Ici, pas de recette compliquée. Le produit parle de lui-même. Une base de lait de coco, une texture crémeuse mais légère, et juste ce qu’il faut de douceur pour rafraîchir sans écœurer. Parfait après un plat épicé ou une longue marche sous la chaleur.
📍 Où la goûter dans une ambiance parfaite
Si tu veux vivre l’expérience complète, direction Phuket Sunday Market. En fin de journée, les stands s’installent, les lumières s’allument, la foule arrive doucement, et la glace à la coco devient l’un des desserts les plus demandés.
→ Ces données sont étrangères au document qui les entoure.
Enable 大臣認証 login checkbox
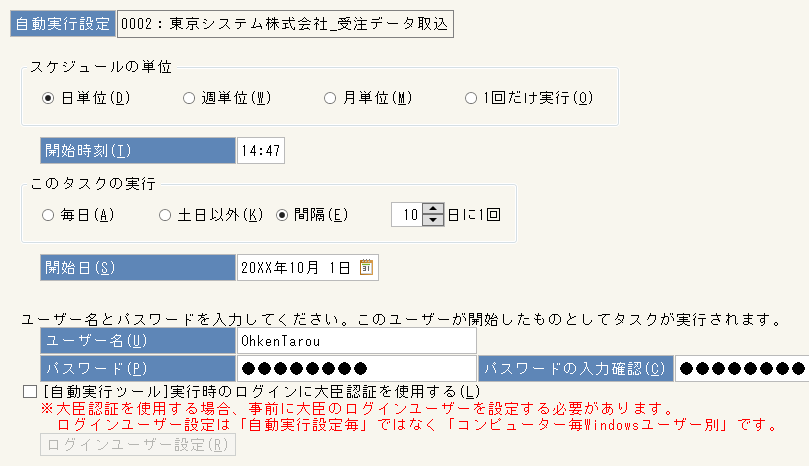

L’ambiance est idéale : marché vivant, odeurs de grillades, musique en fond, et cette sensation très thaïlandaise de flâner sans objectif précis, glace à la main.
💸 Prix mini, plaisir immédiat
C’est l’une des street-food les moins chères du pays. Une glace à la coco coûte généralement entre 20 et 40 THB, soit 0,50 à 1 €. À ce prix-là, on ne réfléchit pas longtemps.
Encore une preuve que bien manger en Thaïlande ne dépend pas du budget, mais du bon endroit.
👅 Goût & textures
La glace est douce, fraîche, naturellement parfumée, sans excès de sucre. Elle est souvent servie avec quelques toppings simples : maïs soufflé, cacahuètes, haricots mungo ou petits morceaux de coco.
Le contraste entre le froid de la glace et la chaleur ambiante est immédiat. C’est le genre de dessert qui clôt parfaitement une journée, sans lourdeur, sans sophistication inutile.
Avec cette glace à la coco, on boucle un tour volontairement varié de la street food en Thaïlande : du wok brûlant au dessert glacé, du plat iconique mondialement connu au snack ultra local. Dix plats, dix ambiances, mais une même constante : manger bien, partout, pour presque rien.
Pourquoi la street food en Thaïlande est une expérience à part
La street food thaïlandaise, ce n’est pas une alternative économique aux restaurants. C’est le cœur battant de la cuisine thaïlandaise. Celle que mangent les locaux tous les jours, celle qui évolue selon les régions, les saisons, l’heure de la journée… et parfois même selon l’humeur du cuisinier. Un vrai incontournable d’un voyage en Asie.
À travers ces 10 plats, on comprend une chose essentielle : la richesse culinaire de la Thaïlande ne se cache pas, elle se vit sur les trottoirs, dans les marchés, sous les néons ou à l’ombre d’un arbre. Ici, un tabouret en plastique peut offrir bien plus d’émotions qu’une table étoilée.
Ce qui rend cette cuisine de rue unique, c’est son équilibre permanent. Des plats ultra simples à côté de recettes complexes, du piment brûlant suivi d’un dessert glacé, du salé, du sucré, de l’acide, du fumé. Et toujours cette constante : des prix dérisoires pour une qualité incroyable.
Si tu voyages en Thaïlande, ne cherche pas “où bien manger”. Cherche plutôt où mangent les Thaïlandais. Observe les files d’attente, fais confiance à ton nez, accepte de manger debout, parfois sans savoir exactement ce que tu commandes. C’est là que se trouvent les meilleures surprises.